> [What you are asked to do]
In your copy of the entries below, keep every word exactly and leave out all images.

> [Material provided]
———
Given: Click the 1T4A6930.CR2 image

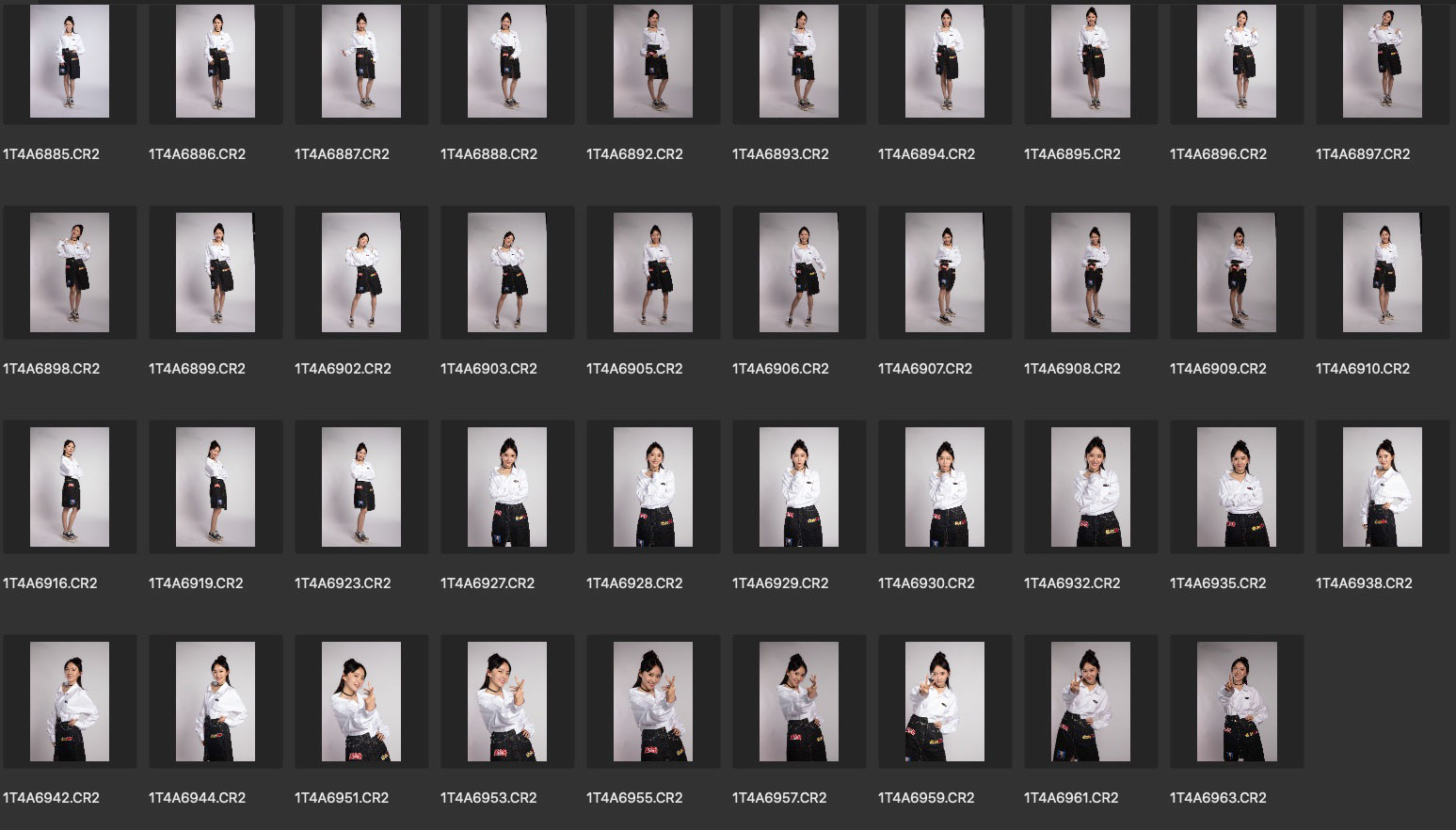Looking at the screenshot, I should (x=945, y=487).
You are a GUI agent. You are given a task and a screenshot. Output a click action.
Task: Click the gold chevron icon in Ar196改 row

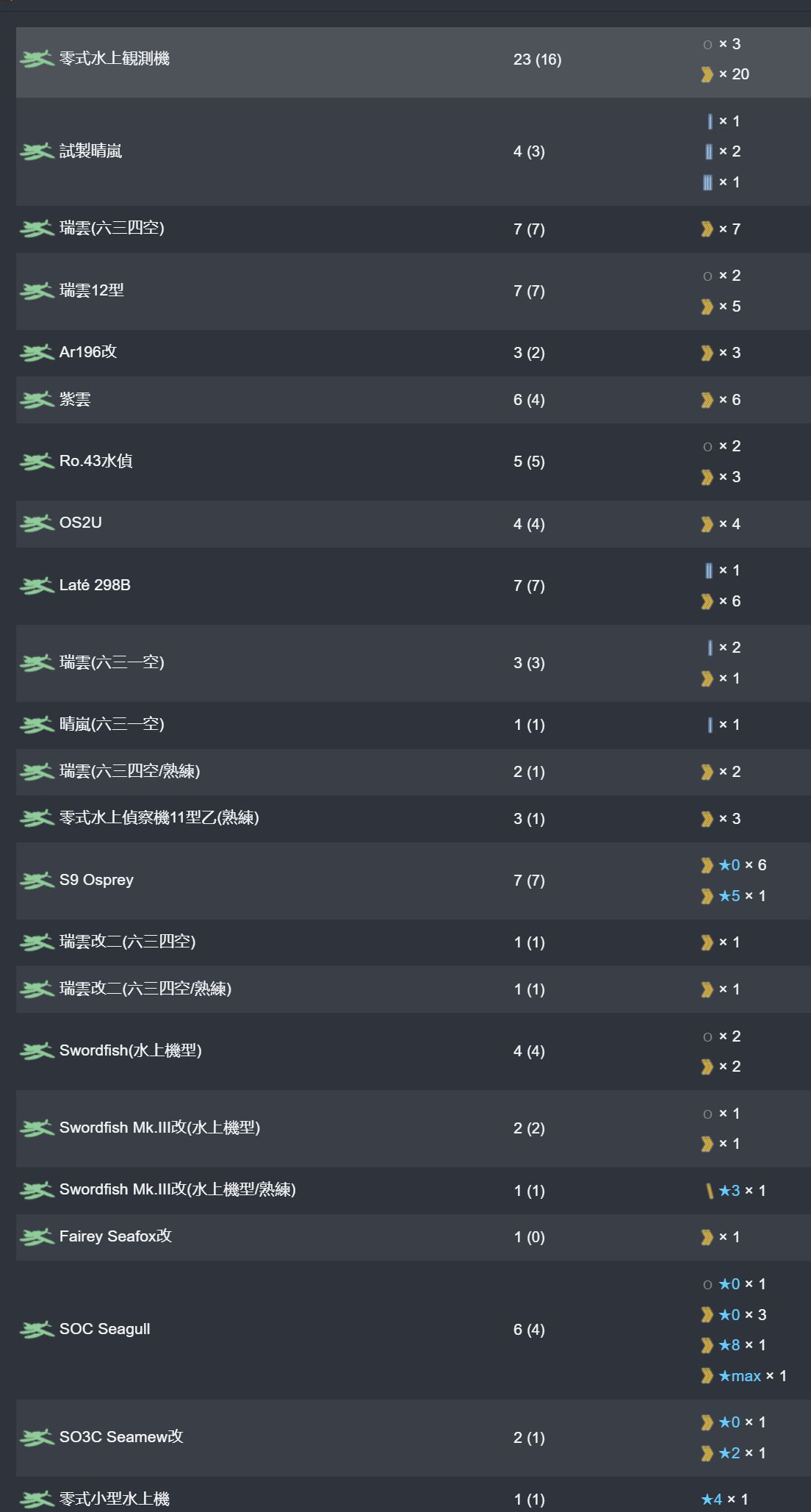point(707,353)
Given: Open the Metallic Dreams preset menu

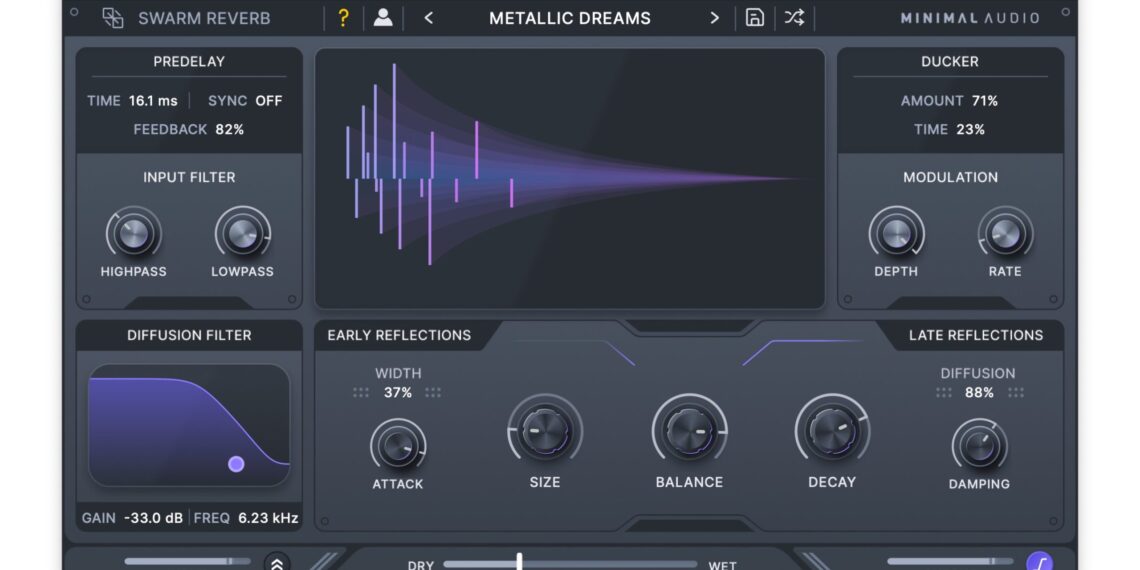Looking at the screenshot, I should pos(570,18).
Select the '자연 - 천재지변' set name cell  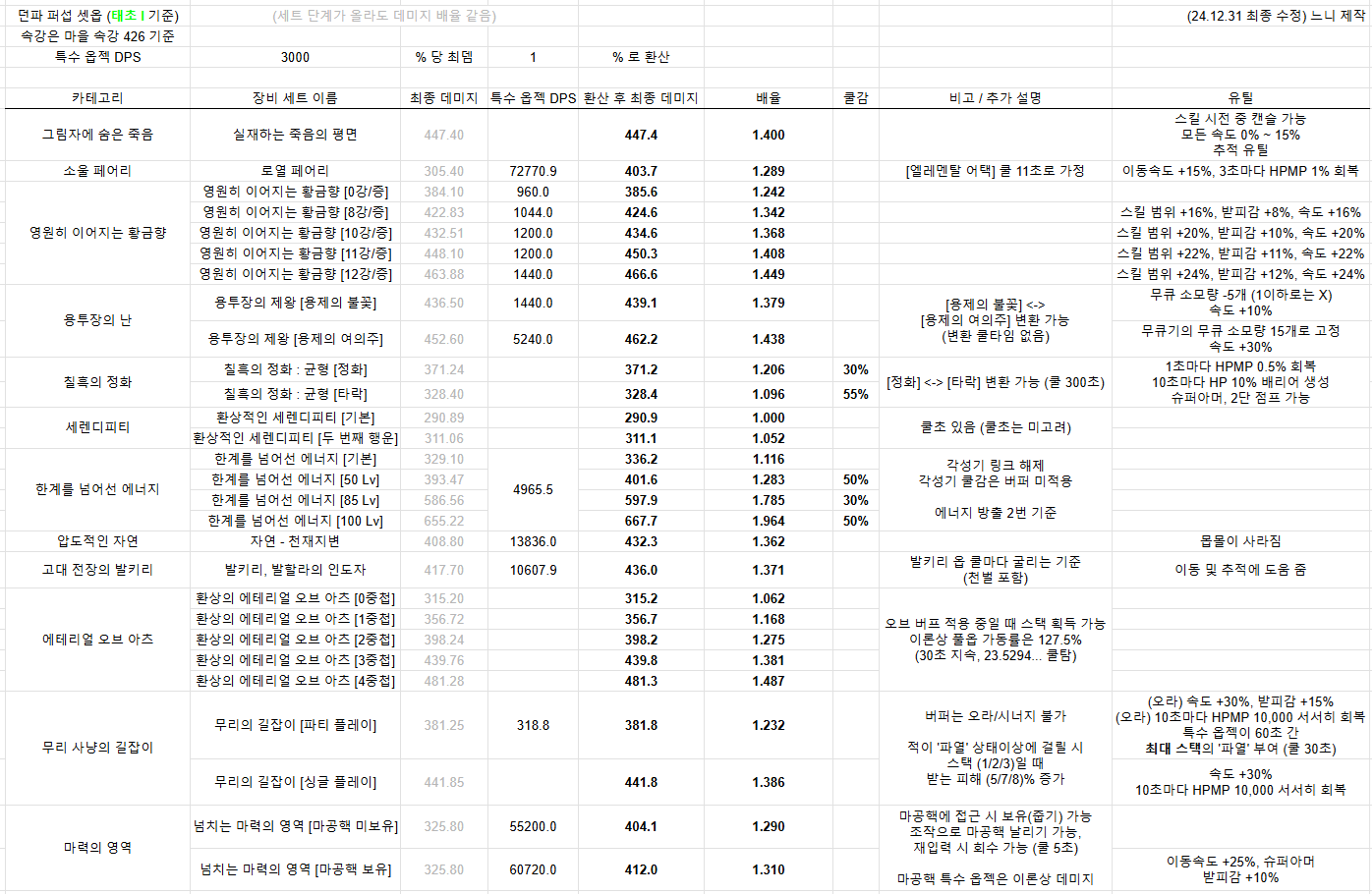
———
> [Written answer]
Given: Click the 1T4A6930.CR2 image

Looking at the screenshot, I should (x=945, y=487).
You are a GUI agent. You are given a task and a screenshot. Output a click action.
Task: Click the gold chevron icon in Ar196改 row

point(707,353)
Given: Open the Metallic Dreams preset menu

Looking at the screenshot, I should pos(570,18).
Select the '자연 - 천재지변' set name cell  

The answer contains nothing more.